Morele verontwaardiging

We zijn de afgelopen weken zeer verontwaardigd. Moreel verontwaardigd wel te verstaan. Kwesties over goed en fout gaan ons aan het hart en we laten ons graag meeslepen door de media die elk nieuwtje als een enorme onthulling lanceren. Zo hebben we vernomen dat er bij de VVD nogal wat mis gaat op het gebied van integriteit. Achtereenvolgens konden Opstelten en Teeven, Verheijen en Leegte het veld ruimen. Maar we vernamen ook dat ‘knuffelcrimineel’ Willem Holleeder ‘gewoon’ een psychopaat is en niet de aandacht verdiende van allerlei tv programma’s en bladen. En wat te denken van de Duitse piloot die zelfmoord pleegde en in zijn daad 144 passagiers de dood in joeg. En van de bonussen die topbestuurders van banken zichzelf (pardon: door de Raad van Commissarissen) gegeven zouden hebben.
In al deze gevallen zijn we moreel verontwaardigd. ‘Hoe heeft het zover kunnen komen? ‘ vragen we ons verwonderd af.  

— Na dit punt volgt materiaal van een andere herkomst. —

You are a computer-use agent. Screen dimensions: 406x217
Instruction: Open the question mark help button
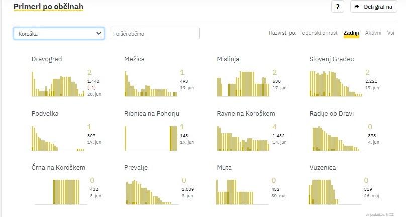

We voelen intuïtief aan dat er iets niet goed zit. Maar daarna gaan we weer over tot de orde van de dag. Op het werk praten we er nog over bij de lunch en dan weer snel verder. Het zijn herhalende patronen: in plaats van Opstelten hebben we Hirsch Ballin of Donner gehad die het veld moesten ruimen. En ook de bankbonussen zijn van alle tijden. Dus wat is nieuw? Toch blijven we ons telkenmale opnieuw druk maken. Het is een klucht die we gezamenlijk opvoeren of zoals Shakespeare opmerkte: “All the world’s a stage” (Alles is theater). We spelen allemaal rollen. Waarom we dat doen? Ik denk omdat we het enerzijds wel leuk vinden om het over anderen te hebben maar dat we het vooral doen om de aandacht af te leiden van fundamentelere zaken waarover we ons echt druk zouden moeten maken.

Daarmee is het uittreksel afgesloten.